▶ _Required tasks_:
**a)** In the governor's race post, list every person named in the line that begins "The history of Louisiana gubernatorial elections."
**b)** Update the governor's race post from "We’ll get to" to "at that time.", inclusive, and replace "oil boom" with "energy boom".
**c)** According to the governor's race post, who owns and operates JMC Enterprises?

▶ _Document segment_:

········

John Couvillon’s New Governor’s Race Poll Ought To Remove All Doubt About JBE’s Vulnerability

One of the most irritating things we keep hearing as we run the roads around Louisiana on The Hayride’s 2019 @Large Tour and otherwise is that John Bel Edwards is set to cruise to re-election this fall. Most of the time when that canard is brought to us we’re able to at least cast some doubt on it if not eliminate it entirely, but it continues to persist. And a poll released this morning by Baton Rouge-based JMC Enterprises, owned and operated by our friend John Couvillon, proves that anyone who thinks Edwards isn’t exceptionally vulnerable simply isn’t paying attention.

We’ll get to the numbers shortly, but first, let’s go through the reasons why nobody should even assume Edwards’ re-election is likely. We addressed these in a post here at The Hayride a month ago, but the fundamentals of the race work against Edwards. To wit…

  • No Democrat governor has been re-elected in Louisiana since 1975, and the circumstances which led to Edwin Edwards’ re-election that year were totally different than now – specifically the state was in an oil boom economy then, and there was no Republican Party in Louisiana to speak of at that time.
  • The history of Louisiana gubernatorial elections indicates the state’s voters far more often opt for “long shot” candidates than the early-race favorites. Ralph Abraham and Eddie Rispone are no more implausible than Dave Treen, Buddy Roemer, Mike Foster, Kathleen Blanco or John Bel Edwards were.
  • JBE’s $10.2 million in the bank is a sizable stash of money, but Rispone has even more cash on hand. And for all the talk about how short-stacked Abraham is at just over a million bucks in his war chest, that’s considerably more than Edwards had at this time four years ago – not to mention that once the runoff begins the national money flowing into this race will make sure that whoever makes the runoff against Edwards will have more than enough cash to get a message out.

········

▶ _Material shown_:
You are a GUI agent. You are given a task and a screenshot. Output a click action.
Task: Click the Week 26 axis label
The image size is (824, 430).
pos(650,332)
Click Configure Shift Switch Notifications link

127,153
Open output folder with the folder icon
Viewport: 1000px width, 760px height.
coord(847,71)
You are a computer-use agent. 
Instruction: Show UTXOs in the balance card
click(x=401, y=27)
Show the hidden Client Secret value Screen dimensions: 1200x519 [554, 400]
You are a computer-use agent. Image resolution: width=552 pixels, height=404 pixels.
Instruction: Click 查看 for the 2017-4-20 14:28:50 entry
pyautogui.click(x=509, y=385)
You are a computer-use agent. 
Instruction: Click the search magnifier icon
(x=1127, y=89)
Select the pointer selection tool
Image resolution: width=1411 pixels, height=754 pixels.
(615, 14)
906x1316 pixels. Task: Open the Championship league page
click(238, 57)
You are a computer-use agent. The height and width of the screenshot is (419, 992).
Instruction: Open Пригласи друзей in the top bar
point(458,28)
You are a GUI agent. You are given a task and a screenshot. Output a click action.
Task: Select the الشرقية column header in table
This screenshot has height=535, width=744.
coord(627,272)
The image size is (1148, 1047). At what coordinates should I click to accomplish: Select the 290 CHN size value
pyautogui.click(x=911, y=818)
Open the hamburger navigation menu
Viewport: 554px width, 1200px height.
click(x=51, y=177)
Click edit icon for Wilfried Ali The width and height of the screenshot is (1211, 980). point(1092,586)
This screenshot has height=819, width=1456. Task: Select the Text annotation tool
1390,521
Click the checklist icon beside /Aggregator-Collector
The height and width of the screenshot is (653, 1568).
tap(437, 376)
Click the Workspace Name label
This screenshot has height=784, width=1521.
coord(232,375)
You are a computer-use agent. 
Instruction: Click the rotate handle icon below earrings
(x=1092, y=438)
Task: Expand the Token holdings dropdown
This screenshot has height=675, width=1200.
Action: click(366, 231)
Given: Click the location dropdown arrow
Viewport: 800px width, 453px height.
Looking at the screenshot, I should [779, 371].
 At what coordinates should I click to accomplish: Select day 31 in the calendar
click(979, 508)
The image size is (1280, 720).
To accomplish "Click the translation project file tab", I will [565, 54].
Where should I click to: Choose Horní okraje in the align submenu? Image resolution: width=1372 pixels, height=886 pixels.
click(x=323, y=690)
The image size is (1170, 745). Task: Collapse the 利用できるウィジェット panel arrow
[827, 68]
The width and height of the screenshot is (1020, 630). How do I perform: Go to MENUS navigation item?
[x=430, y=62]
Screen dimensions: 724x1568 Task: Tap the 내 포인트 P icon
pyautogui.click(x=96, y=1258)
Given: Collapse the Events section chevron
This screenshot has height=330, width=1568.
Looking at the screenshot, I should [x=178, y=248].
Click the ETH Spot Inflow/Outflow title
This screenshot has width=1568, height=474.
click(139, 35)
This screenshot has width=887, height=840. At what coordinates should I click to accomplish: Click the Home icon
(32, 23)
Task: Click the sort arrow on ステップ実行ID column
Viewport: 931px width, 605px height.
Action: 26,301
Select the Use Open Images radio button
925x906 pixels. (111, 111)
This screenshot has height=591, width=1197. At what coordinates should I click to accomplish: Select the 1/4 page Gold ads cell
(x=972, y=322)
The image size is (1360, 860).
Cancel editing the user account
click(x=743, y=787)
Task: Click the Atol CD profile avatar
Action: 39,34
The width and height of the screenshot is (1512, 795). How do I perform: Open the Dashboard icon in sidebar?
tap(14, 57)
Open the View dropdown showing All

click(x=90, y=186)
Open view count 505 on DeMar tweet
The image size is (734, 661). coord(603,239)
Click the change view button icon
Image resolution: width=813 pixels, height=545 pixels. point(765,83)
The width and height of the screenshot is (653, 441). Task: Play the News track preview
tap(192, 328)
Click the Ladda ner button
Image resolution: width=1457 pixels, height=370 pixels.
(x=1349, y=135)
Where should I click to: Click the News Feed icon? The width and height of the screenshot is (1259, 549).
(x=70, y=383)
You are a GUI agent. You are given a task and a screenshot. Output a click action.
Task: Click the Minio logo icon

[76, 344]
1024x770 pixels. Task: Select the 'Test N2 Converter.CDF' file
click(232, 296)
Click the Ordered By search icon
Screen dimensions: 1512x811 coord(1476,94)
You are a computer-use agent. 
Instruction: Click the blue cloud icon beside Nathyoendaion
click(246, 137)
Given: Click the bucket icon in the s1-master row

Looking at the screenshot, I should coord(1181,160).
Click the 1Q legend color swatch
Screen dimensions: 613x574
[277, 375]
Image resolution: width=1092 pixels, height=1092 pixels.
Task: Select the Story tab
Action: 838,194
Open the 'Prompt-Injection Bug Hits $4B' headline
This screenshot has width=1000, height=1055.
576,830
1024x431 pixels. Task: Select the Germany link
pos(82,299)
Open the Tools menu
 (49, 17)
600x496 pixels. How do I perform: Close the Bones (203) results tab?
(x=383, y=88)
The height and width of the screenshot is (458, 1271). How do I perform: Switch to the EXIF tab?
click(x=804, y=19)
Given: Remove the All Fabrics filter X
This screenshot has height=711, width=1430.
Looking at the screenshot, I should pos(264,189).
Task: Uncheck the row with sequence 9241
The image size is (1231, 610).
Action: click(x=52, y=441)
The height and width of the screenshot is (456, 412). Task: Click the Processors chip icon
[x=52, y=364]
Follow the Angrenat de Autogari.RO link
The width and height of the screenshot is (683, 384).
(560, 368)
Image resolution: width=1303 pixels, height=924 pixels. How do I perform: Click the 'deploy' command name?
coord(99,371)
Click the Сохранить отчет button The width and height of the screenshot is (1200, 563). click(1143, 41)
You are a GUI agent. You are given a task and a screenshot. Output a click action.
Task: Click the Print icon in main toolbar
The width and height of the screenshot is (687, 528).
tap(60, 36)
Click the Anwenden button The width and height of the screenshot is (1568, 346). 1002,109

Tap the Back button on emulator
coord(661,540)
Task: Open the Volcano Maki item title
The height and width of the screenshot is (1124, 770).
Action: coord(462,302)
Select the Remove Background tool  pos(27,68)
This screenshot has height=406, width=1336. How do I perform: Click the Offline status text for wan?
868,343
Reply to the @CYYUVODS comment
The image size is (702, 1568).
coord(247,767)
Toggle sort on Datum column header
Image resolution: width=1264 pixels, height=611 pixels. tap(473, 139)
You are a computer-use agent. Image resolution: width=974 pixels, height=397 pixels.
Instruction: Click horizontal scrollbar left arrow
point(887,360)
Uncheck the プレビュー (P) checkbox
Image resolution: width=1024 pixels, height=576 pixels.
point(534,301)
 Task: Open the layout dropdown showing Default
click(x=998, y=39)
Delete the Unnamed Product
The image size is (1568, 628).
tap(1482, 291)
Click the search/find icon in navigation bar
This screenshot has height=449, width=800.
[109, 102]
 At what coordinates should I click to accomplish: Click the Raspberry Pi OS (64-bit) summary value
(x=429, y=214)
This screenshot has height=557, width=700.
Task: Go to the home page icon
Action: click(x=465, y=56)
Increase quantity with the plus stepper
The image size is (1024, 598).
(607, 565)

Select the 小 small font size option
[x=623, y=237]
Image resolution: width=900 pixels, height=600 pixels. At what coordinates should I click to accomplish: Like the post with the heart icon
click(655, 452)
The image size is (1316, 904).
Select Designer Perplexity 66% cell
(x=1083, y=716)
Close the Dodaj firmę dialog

········

▶ _Task solutions_:
**a)** Ralph Abraham, Eddie Rispone, Dave Treen, Buddy Roemer, Mike Foster, Kathleen Blanco, John Bel Edwards

**b)**
We’ll get to the numbers shortly, but first, let’s go through the reasons why nobody should even assume Edwards’ re-election is likely. We addressed these in a post here at The Hayride a month ago, but the fundamentals of the race work against Edwards. To wit…

  • No Democrat governor has been re-elected in Louisiana since 1975, and the circumstances which led to Edwin Edwards’ re-election that year were totally different than now – specifically the state was in an energy boom economy then, and there was no Republican Party in Louisiana to speak of at that time.

**c)** John Couvillon